Each insurance bases benefits on factors such as medical necessity. Your insurance may not require a referral, but a prescription including diagnosis, frequency and duration is recommended to satisfy medical necessity. Insurance companies determine benefits after receiving and reviewing claims. Your visits will fluctuate depending on the procedures and/or modalities received at each visit. OPTM will collect a payment at each visit either towards your co-pay, co-insurance, or deductible. You will be advised at your evaluation of the exact amounts. After final payment from your insurance company, if there is a credit, you will be issued a refund. If a balance is owing, you will receive a balance due statement. At each visit please sign in, schedule appointments, make co-payment and check in with your therapist. Each insurance company has their own rules and regulations and you are responsible for knowing them. If you have any questions regarding your benefits, limitations, or denials please call your insurance company.

 

You understand, agree and accept the following:

 

  • I authorize release of information to my insurance company.

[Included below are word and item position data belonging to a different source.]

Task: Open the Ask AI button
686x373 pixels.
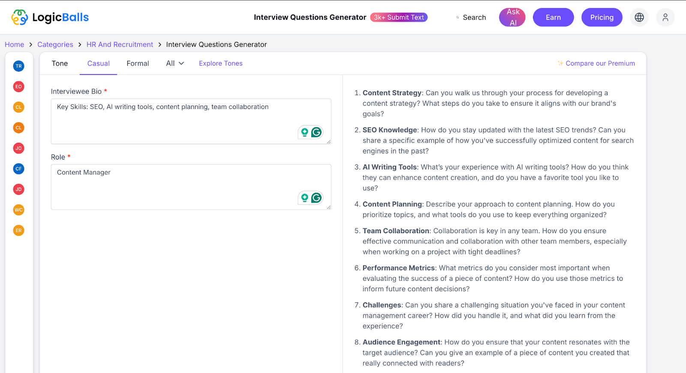Action: pos(512,18)
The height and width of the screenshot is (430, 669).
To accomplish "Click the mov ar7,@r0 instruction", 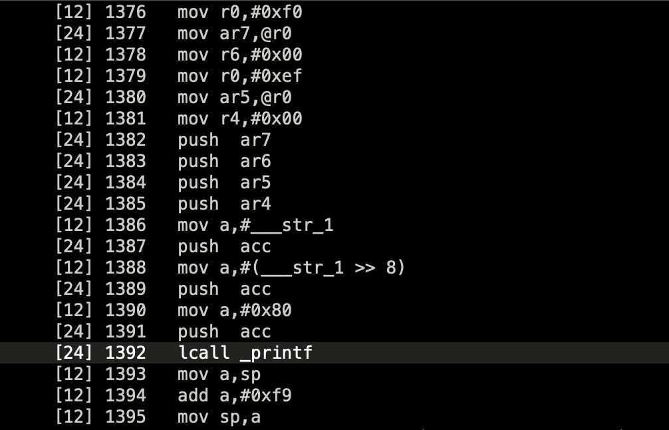I will tap(234, 33).
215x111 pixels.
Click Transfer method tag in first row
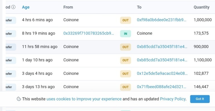[11, 20]
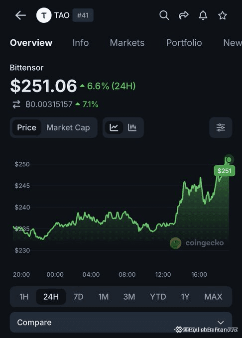The image size is (242, 338).
Task: Tap the #41 rank badge
Action: click(x=83, y=15)
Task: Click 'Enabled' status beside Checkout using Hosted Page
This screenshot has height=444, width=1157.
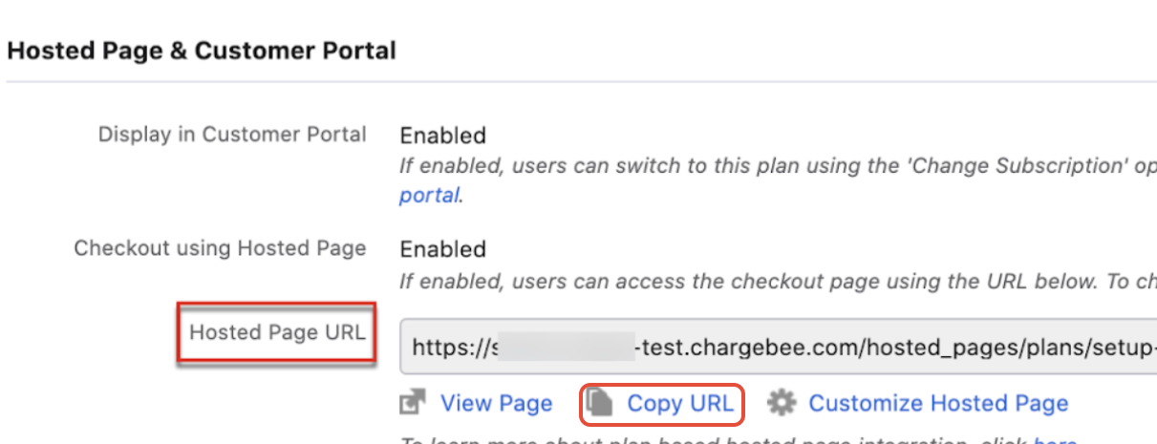Action: coord(442,249)
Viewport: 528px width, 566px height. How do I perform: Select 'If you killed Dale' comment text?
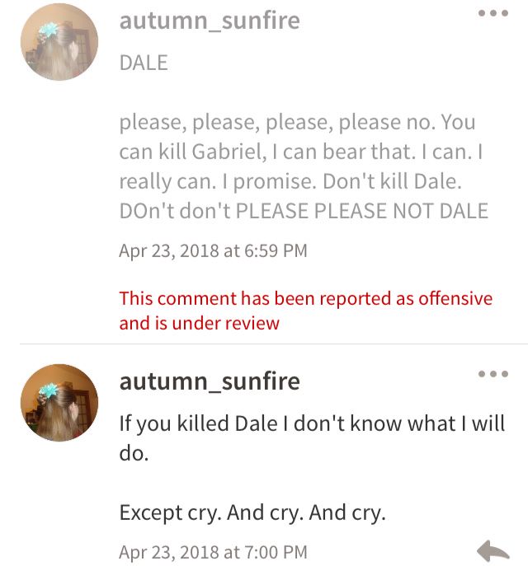[x=312, y=437]
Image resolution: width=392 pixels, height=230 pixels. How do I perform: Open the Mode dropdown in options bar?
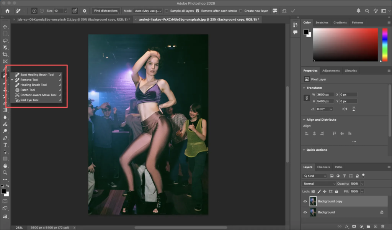(x=147, y=11)
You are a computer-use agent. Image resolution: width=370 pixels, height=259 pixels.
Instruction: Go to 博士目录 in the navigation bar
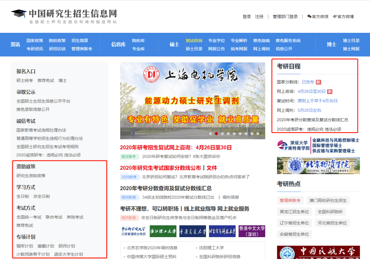351,40
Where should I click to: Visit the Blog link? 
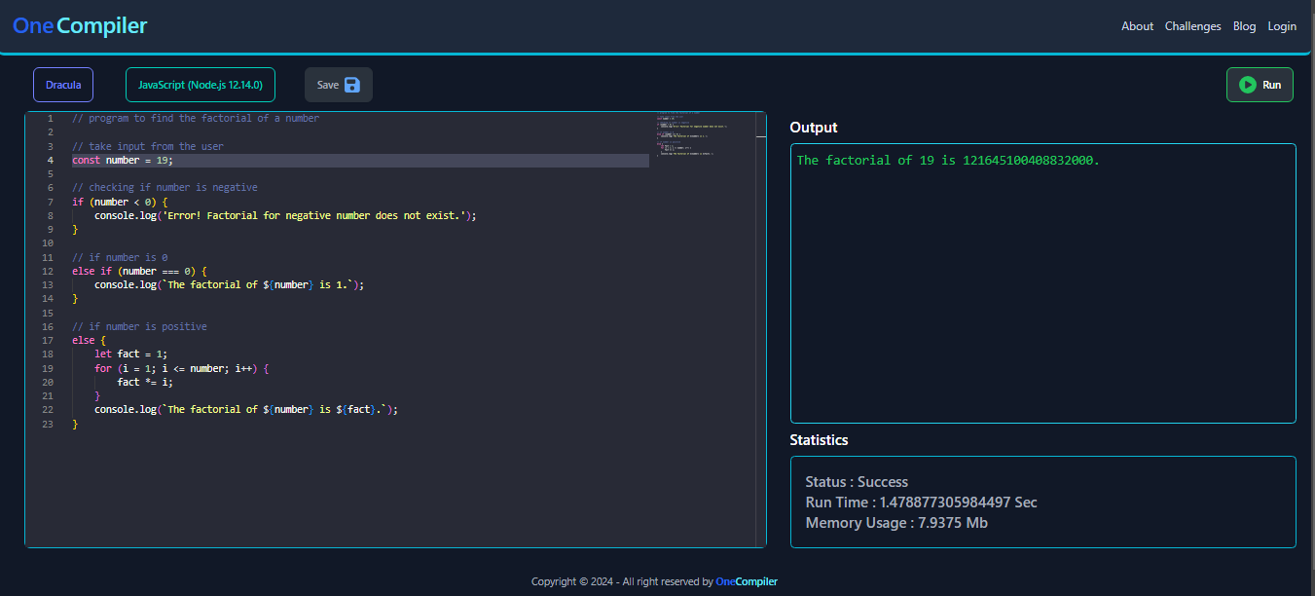1244,26
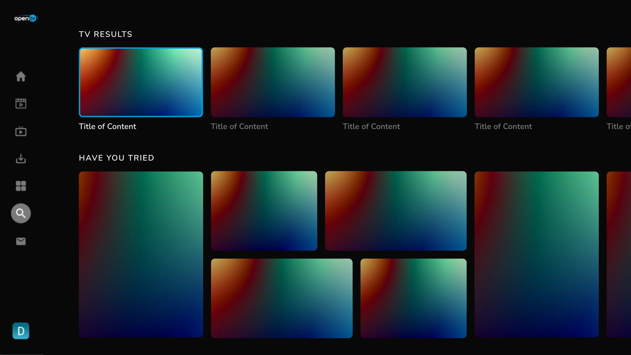The image size is (631, 355).
Task: Click the partially visible fifth TV result
Action: click(x=619, y=82)
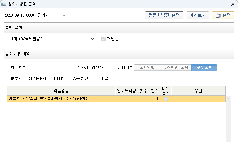This screenshot has height=142, width=238.
Task: Click 영문처방전 출력 button
Action: (x=164, y=15)
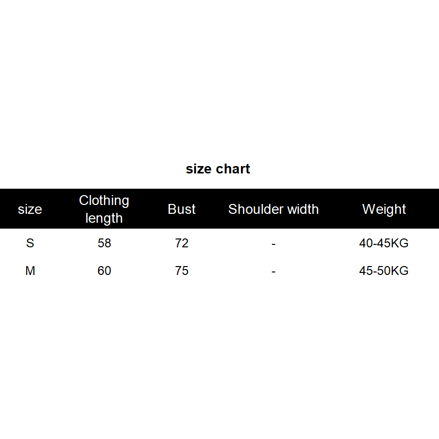This screenshot has width=439, height=439.
Task: Click the word 'Shoulder' in the header
Action: point(253,209)
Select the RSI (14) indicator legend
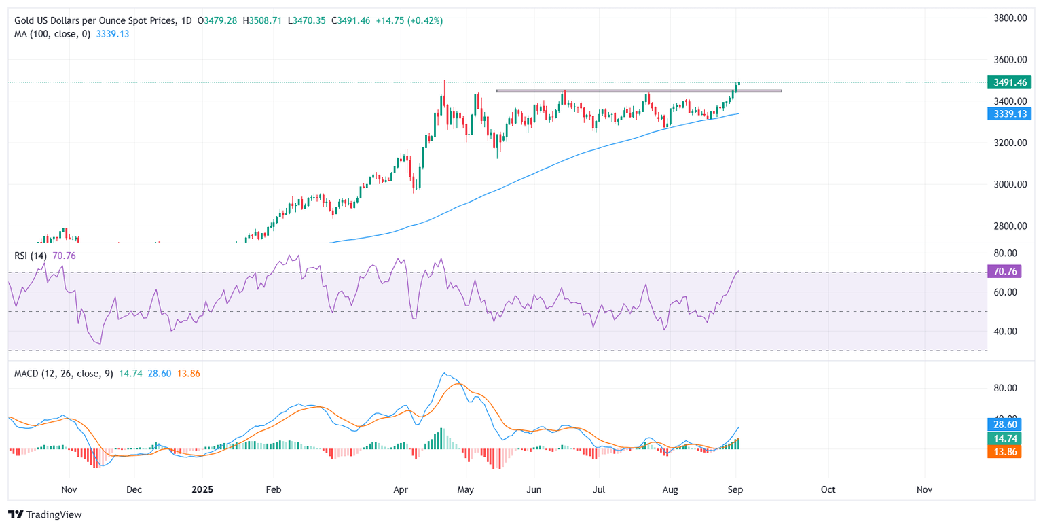 pos(31,256)
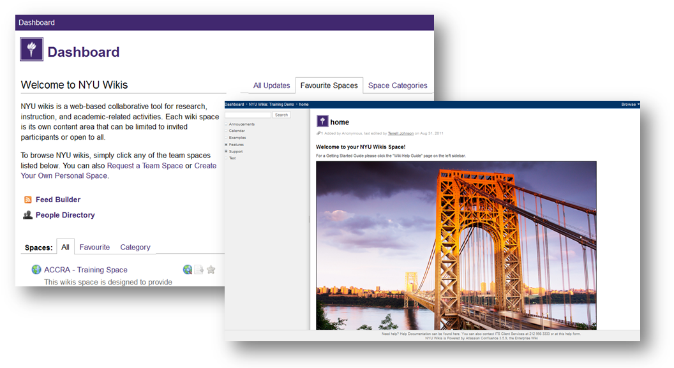Click globe icon left of ACCRA Training Space
This screenshot has width=674, height=368.
point(36,270)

  • I am fully responsible for my bill, including any charges denied by my insurance carrier as non-covered, not authorized or not medically necessary.

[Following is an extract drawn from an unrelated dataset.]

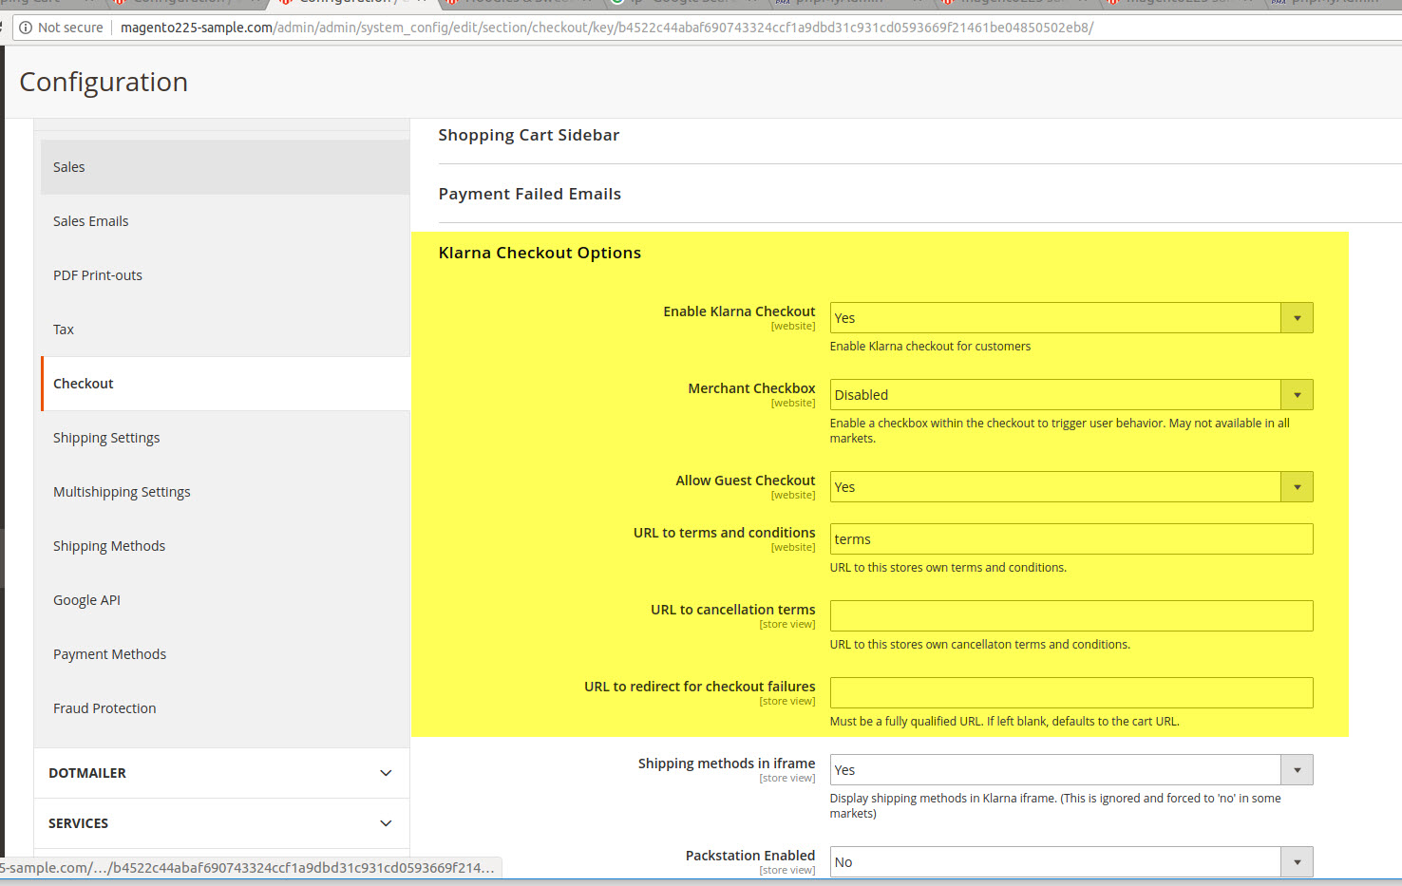This screenshot has height=886, width=1402.
Task: Click the URL to cancellation terms field
Action: coord(1070,615)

  • All bills are due and payable in full within 30 days from discharge at OPTM’s request. Collection proceedings will begin if payment is not received. 
  • I will pay my insurance co-payment and /or deductible as listed above at each appointment. 

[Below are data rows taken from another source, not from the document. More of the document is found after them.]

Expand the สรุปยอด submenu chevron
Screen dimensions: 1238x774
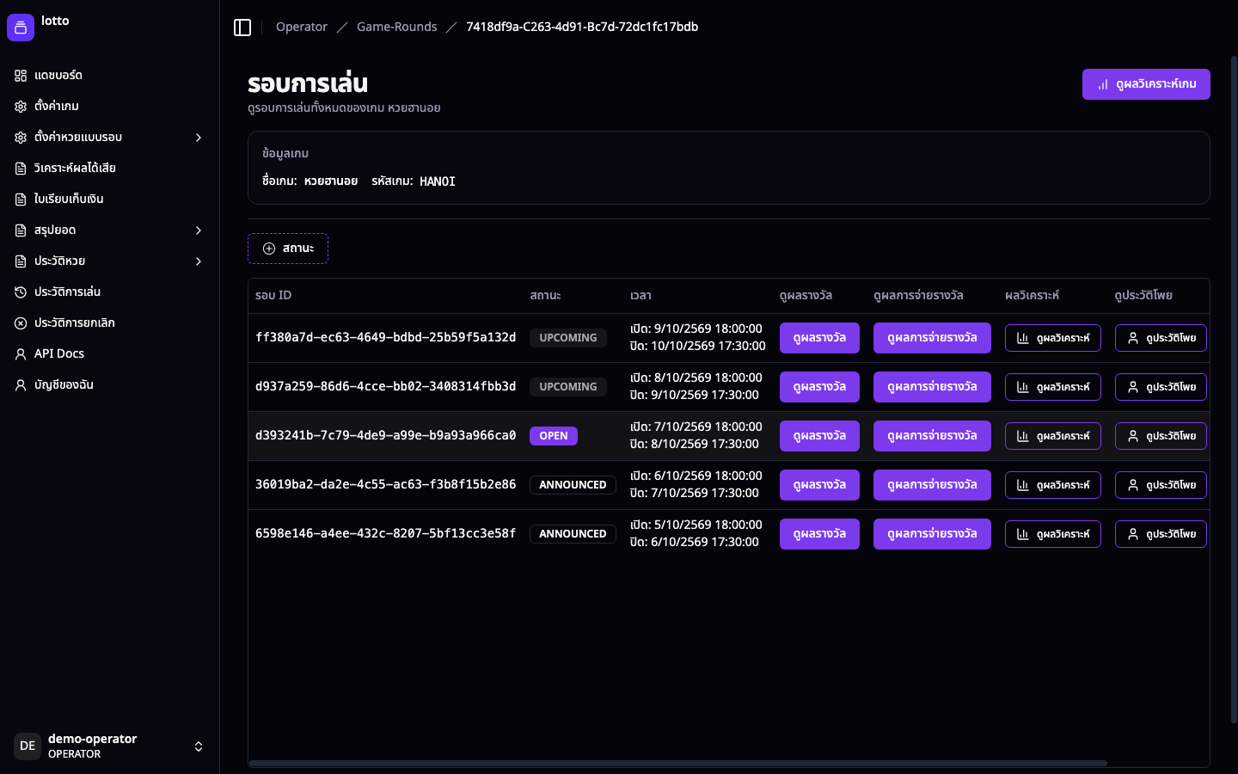click(x=199, y=230)
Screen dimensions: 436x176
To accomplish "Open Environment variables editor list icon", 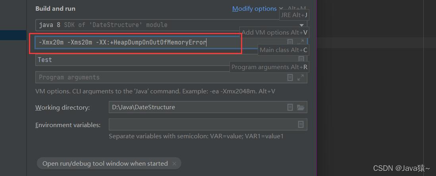I will pos(301,124).
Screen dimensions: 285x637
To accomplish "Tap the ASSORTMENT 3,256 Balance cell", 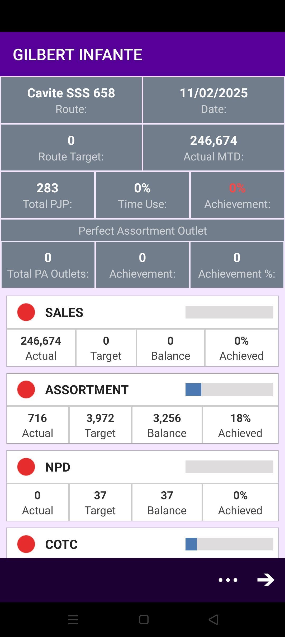I will click(x=167, y=425).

  • A 24 hour cancellation notice is required. Failure will result in a $50.00 fee, non payable by my insurance company. 
  • The referring physician will not write a referral retroactively to cover any visits beyond those originally ordered.
  • I am ultimately responsible for monitoring the number of visits attended and am fully financially responsible for any visits which go beyond those ordered.
  • ALL billing issues should be addressed to the billing department only.